WHAT IS NEEDED
Add 138 to each coordinate value in the answers, covering only the items from the line containing "[Advertisement] (470, 152)" down to the line containing "[View Captivated Allure", both included. Write all of those lines out again, requests included, with nothing else changed.

DATASET ENTRIES
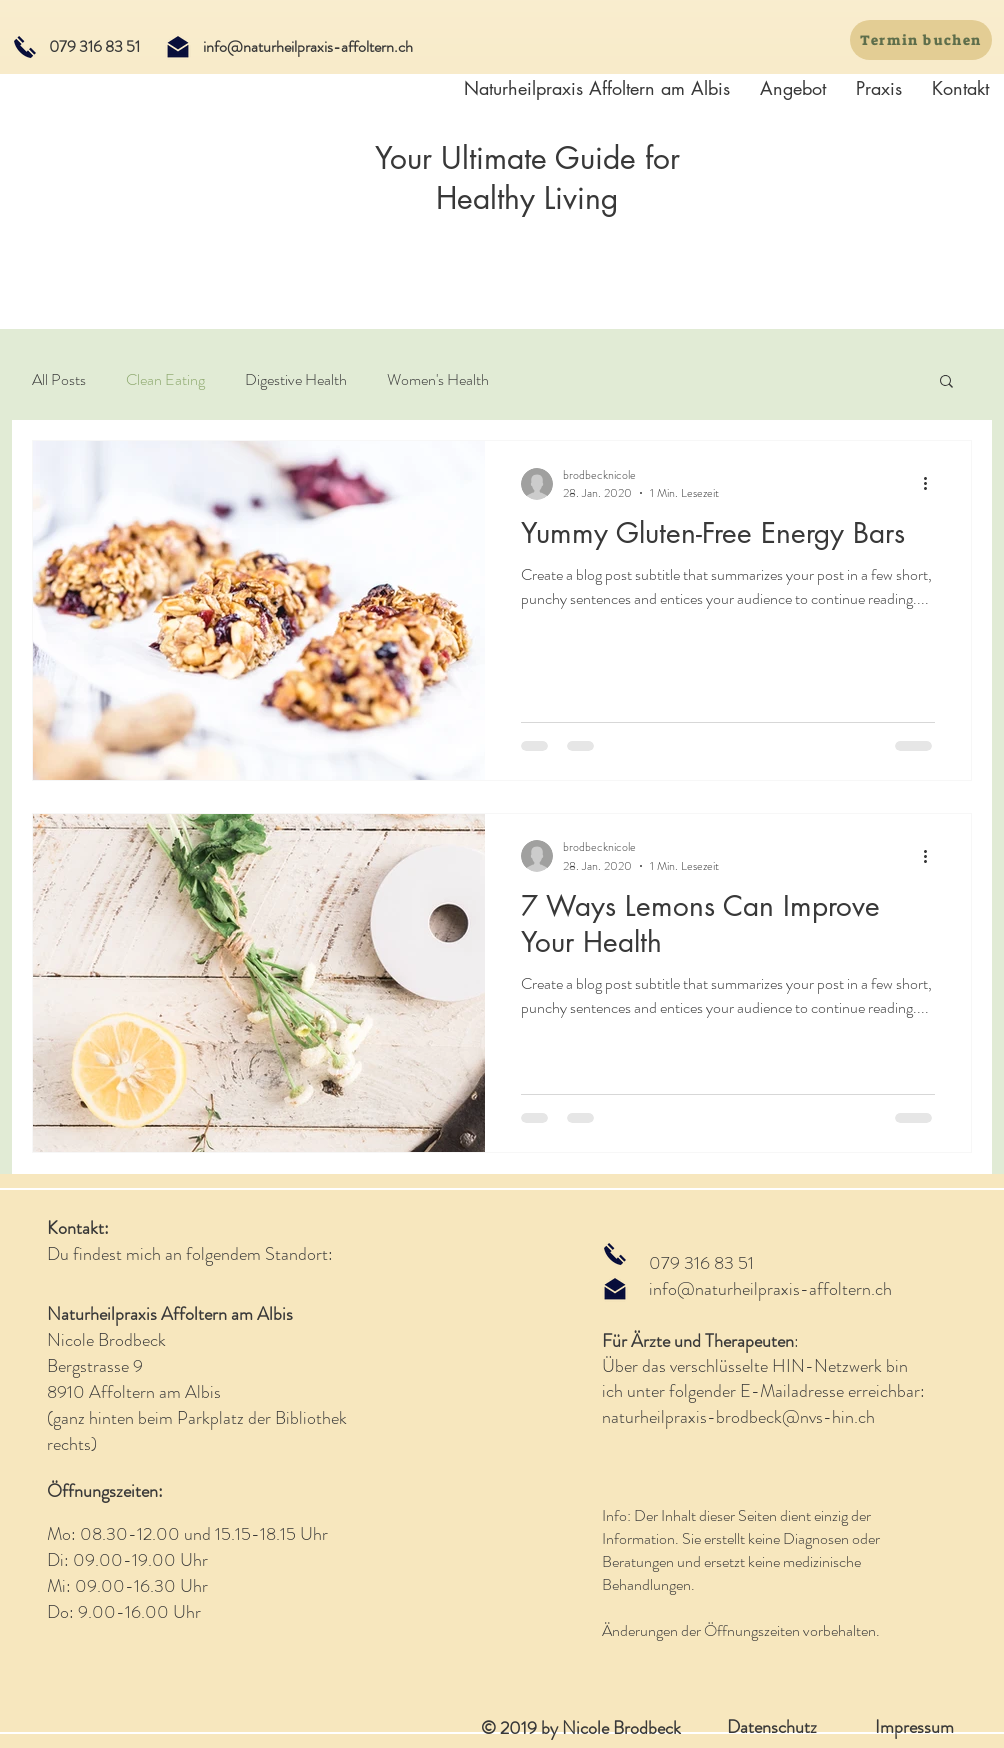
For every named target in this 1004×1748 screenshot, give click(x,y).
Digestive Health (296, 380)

...

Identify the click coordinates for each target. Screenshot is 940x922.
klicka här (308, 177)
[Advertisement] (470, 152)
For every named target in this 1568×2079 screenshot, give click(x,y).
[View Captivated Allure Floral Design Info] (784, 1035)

FULL RESPONSE
[Advertisement] (608, 290)
For every named target in this 1568×2079 screenshot, give click(x,y).
[View Captivated Allure Floral Design Info] (922, 1173)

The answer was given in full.